__Work to complete__.
Transcribe the entries below without alteration.

__Stored data__.
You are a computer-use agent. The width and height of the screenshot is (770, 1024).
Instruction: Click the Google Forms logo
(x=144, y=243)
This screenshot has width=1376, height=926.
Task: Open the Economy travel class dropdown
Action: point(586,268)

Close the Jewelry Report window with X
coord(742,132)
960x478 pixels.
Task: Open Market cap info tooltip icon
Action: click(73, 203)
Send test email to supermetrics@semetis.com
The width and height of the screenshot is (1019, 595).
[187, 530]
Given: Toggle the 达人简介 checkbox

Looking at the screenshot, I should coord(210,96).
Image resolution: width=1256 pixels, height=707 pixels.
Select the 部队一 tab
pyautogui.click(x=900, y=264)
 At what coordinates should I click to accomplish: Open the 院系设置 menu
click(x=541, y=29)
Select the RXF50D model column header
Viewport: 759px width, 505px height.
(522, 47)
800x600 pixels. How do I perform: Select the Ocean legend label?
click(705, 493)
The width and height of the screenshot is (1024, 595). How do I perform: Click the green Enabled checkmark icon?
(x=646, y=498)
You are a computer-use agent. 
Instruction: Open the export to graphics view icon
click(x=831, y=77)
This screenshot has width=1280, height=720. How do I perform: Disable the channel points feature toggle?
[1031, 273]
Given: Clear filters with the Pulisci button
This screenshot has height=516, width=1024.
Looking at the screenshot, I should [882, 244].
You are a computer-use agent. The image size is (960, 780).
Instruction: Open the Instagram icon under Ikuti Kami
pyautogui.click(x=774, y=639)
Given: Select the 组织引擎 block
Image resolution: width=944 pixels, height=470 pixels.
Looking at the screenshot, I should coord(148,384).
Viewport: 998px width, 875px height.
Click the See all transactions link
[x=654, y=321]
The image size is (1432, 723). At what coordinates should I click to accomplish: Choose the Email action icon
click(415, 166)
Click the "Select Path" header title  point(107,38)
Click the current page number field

__Task solution__.
You are a computer-use agent. The width and height of the screenshot is (770, 1024).
Instruction: Click the Google Forms logo
(x=144, y=243)
This screenshot has width=1376, height=926.
Task: Open the Economy travel class dropdown
Action: point(586,268)

Close the Jewelry Report window with X
coord(742,132)
960x478 pixels.
Task: Open Market cap info tooltip icon
Action: click(73, 203)
Send test email to supermetrics@semetis.com
The width and height of the screenshot is (1019, 595).
[187, 530]
Given: Toggle the 达人简介 checkbox

Looking at the screenshot, I should coord(210,96).
Image resolution: width=1256 pixels, height=707 pixels.
Select the 部队一 tab
pyautogui.click(x=900, y=264)
 At what coordinates should I click to accomplish: Open the 院系设置 menu
click(x=541, y=29)
Select the RXF50D model column header
Viewport: 759px width, 505px height.
(522, 47)
800x600 pixels. How do I perform: Select the Ocean legend label?
click(705, 493)
The width and height of the screenshot is (1024, 595). How do I perform: Click the green Enabled checkmark icon?
(x=646, y=498)
You are a computer-use agent. 
Instruction: Open the export to graphics view icon
click(x=831, y=77)
This screenshot has width=1280, height=720. How do I perform: Disable the channel points feature toggle?
[1031, 273]
Given: Clear filters with the Pulisci button
This screenshot has height=516, width=1024.
Looking at the screenshot, I should [882, 244].
You are a computer-use agent. The image size is (960, 780).
Instruction: Open the Instagram icon under Ikuti Kami
pyautogui.click(x=774, y=639)
Given: Select the 组织引擎 block
Image resolution: width=944 pixels, height=470 pixels.
Looking at the screenshot, I should coord(148,384).
Viewport: 998px width, 875px height.
Click the See all transactions link
[x=654, y=321]
The image size is (1432, 723). At what coordinates should I click to accomplish: Choose the Email action icon
click(415, 166)
Click the "Select Path" header title  point(107,38)
Click the current page number field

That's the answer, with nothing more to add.